Une chose est certaine M. Hodgson, on ne vous oubliera pas, comme vous le prétendez. Merci pour tout ce que vous nous avez appris. Bonne chance pour la suite.
J’AI FAIT PLUSIEURS VOYAGES HORTICOLLE AVEC LARY .DES VOYAGES MAGNIFIQUES. JE N’OUBLIE PAS LES JARDINS DE
LONJWOOD . DE TRES BEAUX SOUVENIRS.
MERCI et conserve ta volonté de vivre jusqu’à la fin.

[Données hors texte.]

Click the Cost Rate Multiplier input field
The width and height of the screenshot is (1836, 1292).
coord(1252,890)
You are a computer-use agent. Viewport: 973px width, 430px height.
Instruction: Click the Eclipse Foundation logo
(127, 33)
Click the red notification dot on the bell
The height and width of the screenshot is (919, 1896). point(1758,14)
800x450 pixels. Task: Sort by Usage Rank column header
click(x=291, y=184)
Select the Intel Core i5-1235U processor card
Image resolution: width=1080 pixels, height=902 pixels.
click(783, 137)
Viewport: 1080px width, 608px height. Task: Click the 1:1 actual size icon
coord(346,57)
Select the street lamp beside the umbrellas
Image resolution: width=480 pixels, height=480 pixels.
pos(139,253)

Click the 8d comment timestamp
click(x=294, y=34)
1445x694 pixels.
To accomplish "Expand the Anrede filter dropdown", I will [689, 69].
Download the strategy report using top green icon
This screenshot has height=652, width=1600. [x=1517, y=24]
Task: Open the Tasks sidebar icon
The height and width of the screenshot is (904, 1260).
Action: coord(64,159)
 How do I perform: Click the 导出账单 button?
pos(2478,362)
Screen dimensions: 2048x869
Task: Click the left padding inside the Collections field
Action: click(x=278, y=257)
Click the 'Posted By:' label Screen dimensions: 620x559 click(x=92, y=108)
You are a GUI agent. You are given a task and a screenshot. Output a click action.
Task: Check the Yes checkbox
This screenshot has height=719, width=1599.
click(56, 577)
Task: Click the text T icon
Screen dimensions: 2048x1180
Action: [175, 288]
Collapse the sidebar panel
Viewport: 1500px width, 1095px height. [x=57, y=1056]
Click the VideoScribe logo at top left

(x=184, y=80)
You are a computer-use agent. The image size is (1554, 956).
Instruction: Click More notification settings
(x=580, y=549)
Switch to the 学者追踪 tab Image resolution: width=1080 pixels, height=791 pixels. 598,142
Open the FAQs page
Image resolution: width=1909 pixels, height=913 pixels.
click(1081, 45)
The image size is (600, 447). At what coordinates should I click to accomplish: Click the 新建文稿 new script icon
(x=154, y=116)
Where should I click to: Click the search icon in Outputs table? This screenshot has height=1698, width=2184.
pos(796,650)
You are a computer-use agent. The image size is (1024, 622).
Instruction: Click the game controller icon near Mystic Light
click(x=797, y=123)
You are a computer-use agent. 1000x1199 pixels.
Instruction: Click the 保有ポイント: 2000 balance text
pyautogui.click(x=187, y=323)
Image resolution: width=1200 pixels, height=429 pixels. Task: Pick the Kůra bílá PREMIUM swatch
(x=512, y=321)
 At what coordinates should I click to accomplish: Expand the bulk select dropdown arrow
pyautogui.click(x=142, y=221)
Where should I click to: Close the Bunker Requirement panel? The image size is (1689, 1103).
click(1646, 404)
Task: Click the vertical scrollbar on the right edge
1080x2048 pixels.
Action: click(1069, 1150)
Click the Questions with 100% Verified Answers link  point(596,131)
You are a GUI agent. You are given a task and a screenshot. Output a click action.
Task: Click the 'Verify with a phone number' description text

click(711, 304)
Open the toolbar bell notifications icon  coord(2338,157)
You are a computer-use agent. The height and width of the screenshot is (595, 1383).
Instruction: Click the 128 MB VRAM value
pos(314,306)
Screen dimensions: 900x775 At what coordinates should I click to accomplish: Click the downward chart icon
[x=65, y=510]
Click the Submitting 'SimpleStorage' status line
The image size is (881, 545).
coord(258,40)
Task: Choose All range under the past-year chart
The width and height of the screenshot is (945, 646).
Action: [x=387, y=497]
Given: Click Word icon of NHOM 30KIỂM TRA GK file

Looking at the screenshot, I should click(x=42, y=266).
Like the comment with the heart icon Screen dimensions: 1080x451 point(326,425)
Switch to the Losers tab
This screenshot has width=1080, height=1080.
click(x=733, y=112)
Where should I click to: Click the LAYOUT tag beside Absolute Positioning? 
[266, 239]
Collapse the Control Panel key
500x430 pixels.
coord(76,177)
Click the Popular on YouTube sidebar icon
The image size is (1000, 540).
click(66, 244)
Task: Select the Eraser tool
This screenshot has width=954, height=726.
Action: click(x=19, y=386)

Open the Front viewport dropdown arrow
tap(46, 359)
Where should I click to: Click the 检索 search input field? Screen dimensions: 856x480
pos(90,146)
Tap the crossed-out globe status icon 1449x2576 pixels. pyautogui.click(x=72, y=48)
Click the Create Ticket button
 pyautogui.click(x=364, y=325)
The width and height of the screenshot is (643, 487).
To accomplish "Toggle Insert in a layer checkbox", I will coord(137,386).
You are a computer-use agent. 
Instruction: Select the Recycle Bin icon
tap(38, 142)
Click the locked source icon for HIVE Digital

MERCI DE M’AVOIR DONNER CETTE RICHESSE DU JARDINAGE.
JE N’OUBLIRAI JAMAIS.
Je vous aimes tellement, tout vos livres, passionné de jardinage vous êtes mon inspiration. Je parle souvent de vous et de vos différentes technique. Merci et bon courrage
Merci, Jardinier Paresseux, c’est grâce à vous, vos conseils, votre humour,
vous êtes vraiment très drôle, qu’aujourd’hui je jardine. Moi ce sont les fleurs
que j’adore. Mais comme je suis aussi très paresseuse vos bons conseils et vos
livres m’ont beaucoup aidé. Vous êtes un homme privilégié, vous avez eu une belle
vie et vous avez fait ce que vous aimiez par dessus tout, donc vous n’avez pas
travailler de votre vie. Je vous souhaite une belle fin de vie à l’image de celle que
vous avez vécue.
Merci pour tout!
MERCI Jardinier Paresseux! Suivre votre blogue a changé ma façon de jardinier, et je transmets vos connaissances à mes enfants. On vous aime!
Je lis Monsieur Hodgson depuis tellement d’années. Jai plusieurs livres dans ma bibliothèque dont «Fleurs Plantes et Jardins» vrai que ses livres ne sont donnés mais ce sont des livres avec tellement de références.
Je lis sa chronique quotidienne ;«Le Jardinier Paresseux» Je sais qu’il s’organise afin que ses connaissances soient disponibles à son départ car comme il disait dans une de ses chroniques que la fin approche.
Merci «LARRY» de vous être entouré d’excellents collaborateurs afin de partager vos connaissances.
Vous m’inspirez, M. Hodgson. Merci pour ce partage!
merci d’avoir fait de moi une jardiniere paresseuse.